● **Prompt**: Write the entries below out again without a single difference.
━━━━━ Data listing
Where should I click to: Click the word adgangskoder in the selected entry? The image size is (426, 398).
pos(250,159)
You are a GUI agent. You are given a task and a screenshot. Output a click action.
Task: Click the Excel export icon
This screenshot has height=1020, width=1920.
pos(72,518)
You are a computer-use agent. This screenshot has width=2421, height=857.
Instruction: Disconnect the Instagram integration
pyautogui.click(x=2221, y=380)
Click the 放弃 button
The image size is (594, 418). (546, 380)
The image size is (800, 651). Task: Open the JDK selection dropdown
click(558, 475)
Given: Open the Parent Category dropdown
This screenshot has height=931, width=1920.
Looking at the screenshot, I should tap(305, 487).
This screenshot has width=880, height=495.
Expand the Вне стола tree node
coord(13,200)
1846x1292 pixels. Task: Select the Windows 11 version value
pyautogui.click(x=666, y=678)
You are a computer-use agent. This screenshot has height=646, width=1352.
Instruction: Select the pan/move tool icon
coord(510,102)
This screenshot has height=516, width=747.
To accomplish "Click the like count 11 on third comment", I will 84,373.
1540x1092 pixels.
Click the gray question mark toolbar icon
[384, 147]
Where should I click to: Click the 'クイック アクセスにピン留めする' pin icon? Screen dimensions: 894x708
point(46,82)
━━━━━━━━━━
● **Result of this exercise**:
Where should I click to: Click the word adgangskoder in the selected entry? The image size is (426, 398).
pos(250,159)
You are a GUI agent. You are given a task and a screenshot. Output a click action.
Task: Click the Excel export icon
This screenshot has height=1020, width=1920.
pos(72,518)
You are a computer-use agent. This screenshot has width=2421, height=857.
Instruction: Disconnect the Instagram integration
pyautogui.click(x=2221, y=380)
Click the 放弃 button
The image size is (594, 418). (546, 380)
The image size is (800, 651). Task: Open the JDK selection dropdown
click(558, 475)
Given: Open the Parent Category dropdown
This screenshot has height=931, width=1920.
Looking at the screenshot, I should tap(305, 487).
This screenshot has width=880, height=495.
Expand the Вне стола tree node
coord(13,200)
1846x1292 pixels. Task: Select the Windows 11 version value
pyautogui.click(x=666, y=678)
You are a computer-use agent. This screenshot has height=646, width=1352.
Instruction: Select the pan/move tool icon
coord(510,102)
This screenshot has height=516, width=747.
To accomplish "Click the like count 11 on third comment", I will 84,373.
1540x1092 pixels.
Click the gray question mark toolbar icon
[384, 147]
Where should I click to: Click the 'クイック アクセスにピン留めする' pin icon? Screen dimensions: 894x708
point(46,82)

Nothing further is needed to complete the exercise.